*** LISTED ENTRIES ***

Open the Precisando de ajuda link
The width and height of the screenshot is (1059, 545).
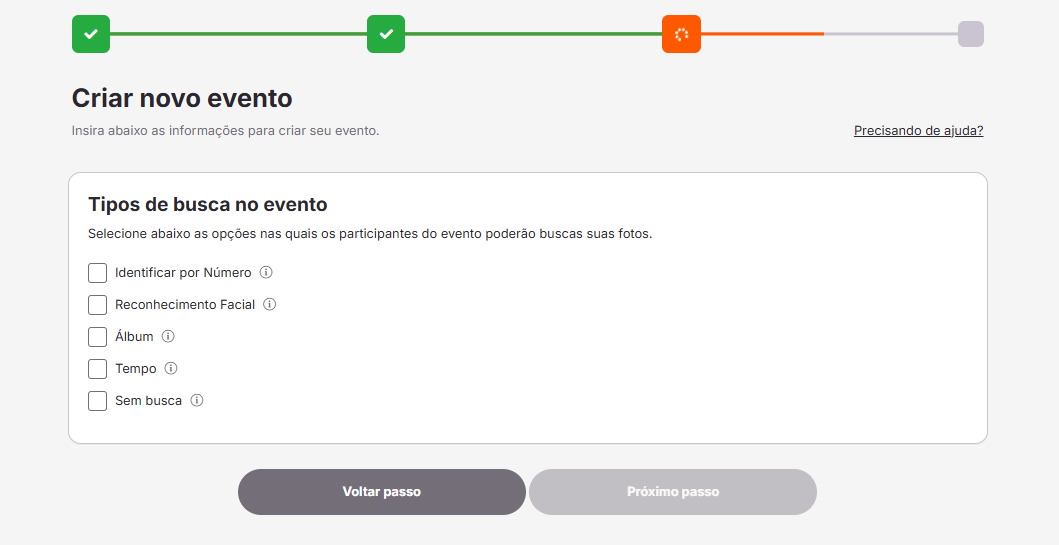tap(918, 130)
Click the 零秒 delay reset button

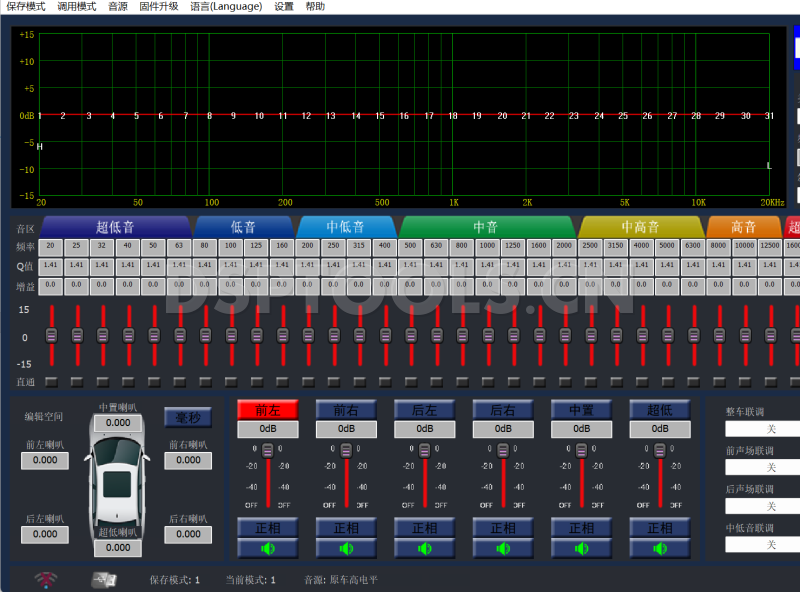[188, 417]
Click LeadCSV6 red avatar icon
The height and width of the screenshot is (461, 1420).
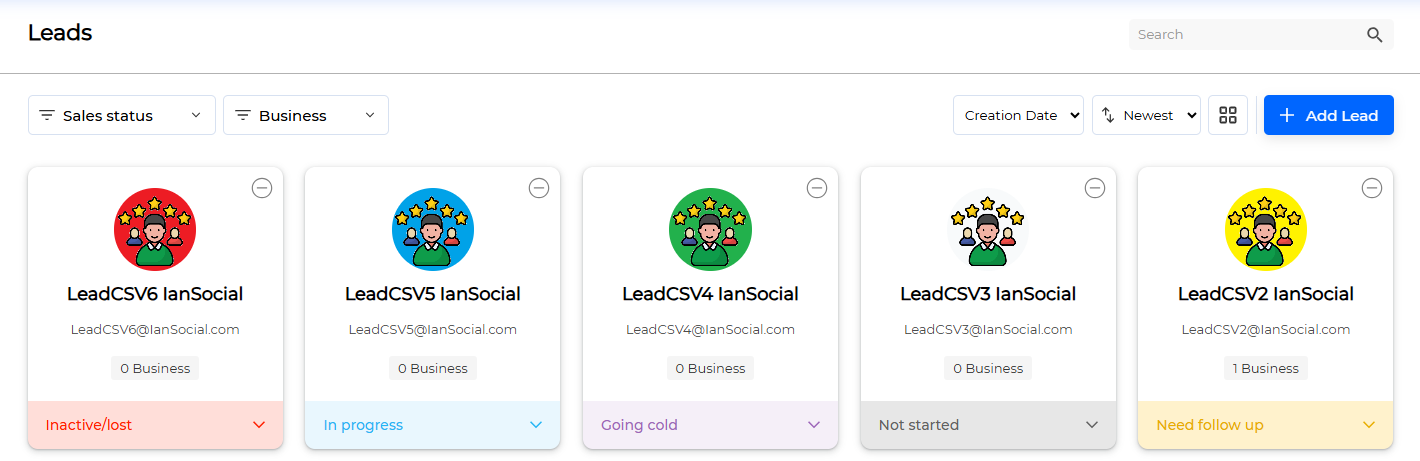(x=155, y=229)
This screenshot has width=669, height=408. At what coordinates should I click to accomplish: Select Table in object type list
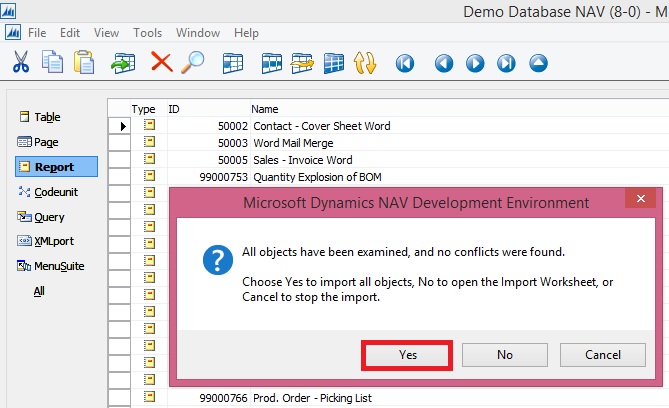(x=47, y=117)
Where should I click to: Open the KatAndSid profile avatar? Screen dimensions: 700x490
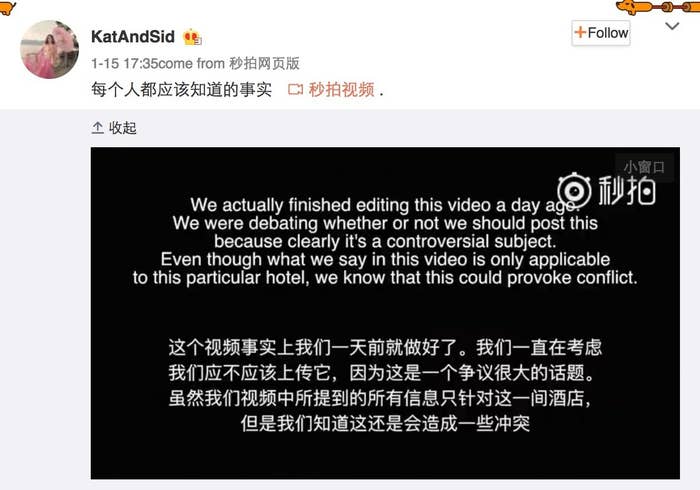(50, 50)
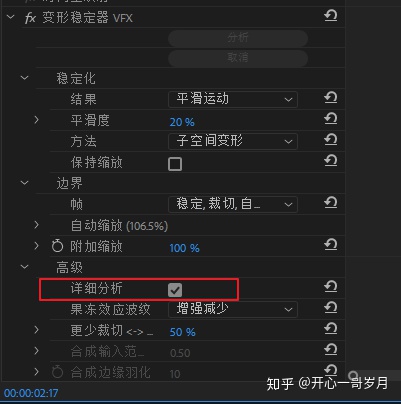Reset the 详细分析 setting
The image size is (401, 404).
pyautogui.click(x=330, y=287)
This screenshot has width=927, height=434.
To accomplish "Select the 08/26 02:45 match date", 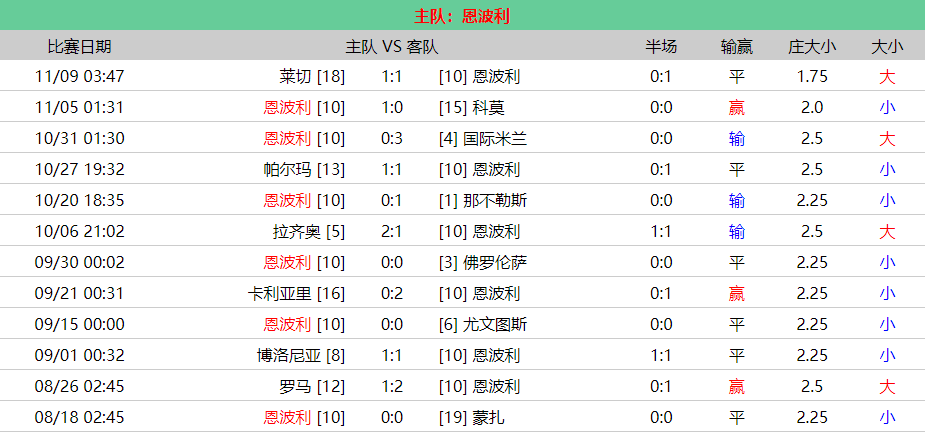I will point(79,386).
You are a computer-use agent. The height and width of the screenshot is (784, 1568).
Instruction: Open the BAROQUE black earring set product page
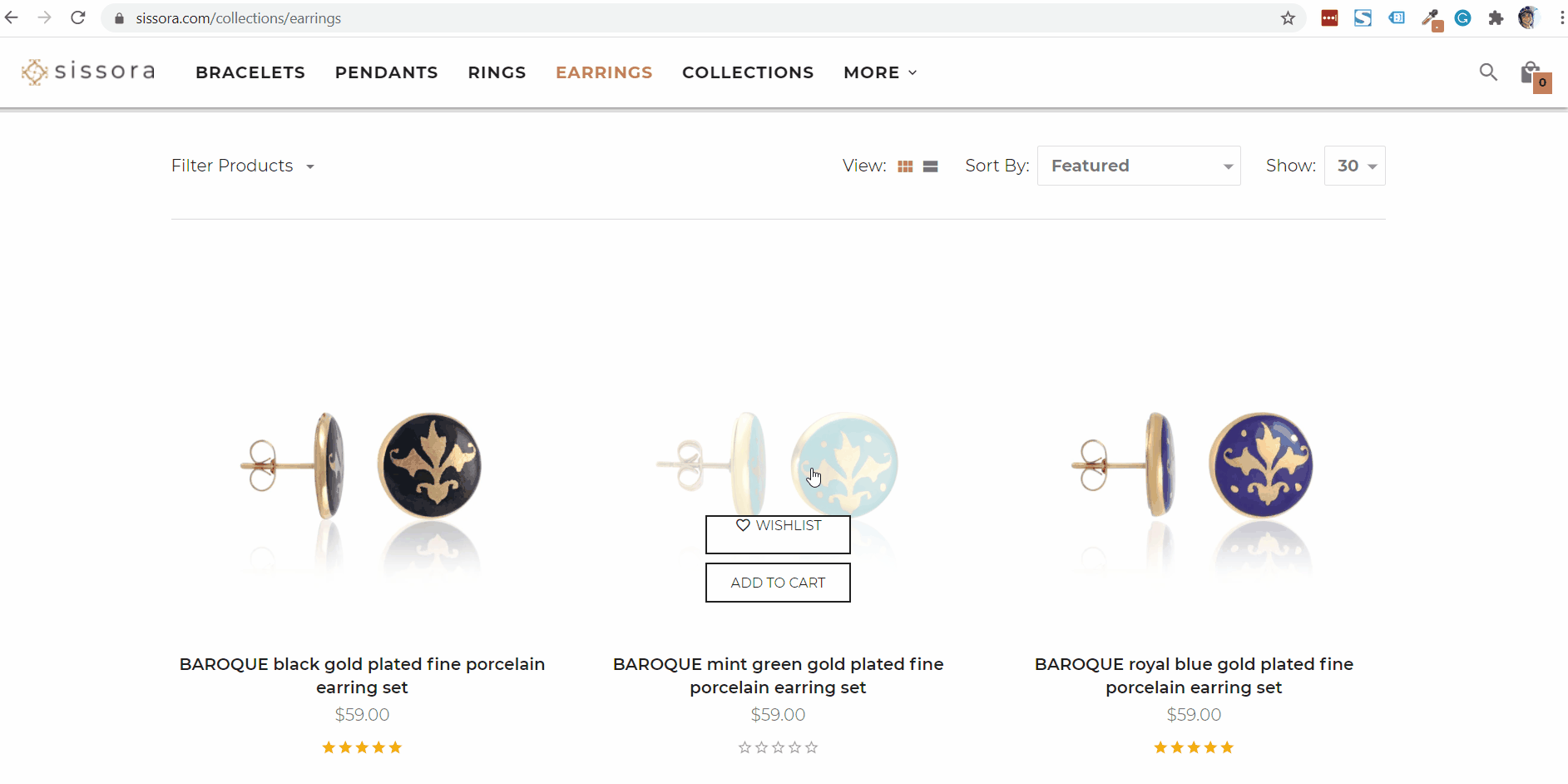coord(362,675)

*** End of LISTED ENTRIES ***
*** LISTED ENTRIES ***

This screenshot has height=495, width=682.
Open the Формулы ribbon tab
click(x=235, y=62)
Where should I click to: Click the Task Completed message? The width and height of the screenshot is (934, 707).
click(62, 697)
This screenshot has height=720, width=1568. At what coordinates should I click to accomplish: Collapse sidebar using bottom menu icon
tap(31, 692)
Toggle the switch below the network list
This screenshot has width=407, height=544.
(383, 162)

*** End of LISTED ENTRIES ***

Would you please repeat only the lines above, beginning at the one that has "The height and width of the screenshot is (461, 1420)." and stopping after the one that has "This screenshot has width=927, height=434.", exactly and with no pictures?

The height and width of the screenshot is (461, 1420).
(x=155, y=229)
This screenshot has width=669, height=408. At what coordinates should I click to accomplish: Select Table in object type list
(x=47, y=117)
Where should I click to: Open the KatAndSid profile avatar? Screen dimensions: 700x490
(50, 50)
Reset the 详细分析 setting
The image size is (401, 404).
pyautogui.click(x=330, y=287)
This screenshot has width=927, height=434.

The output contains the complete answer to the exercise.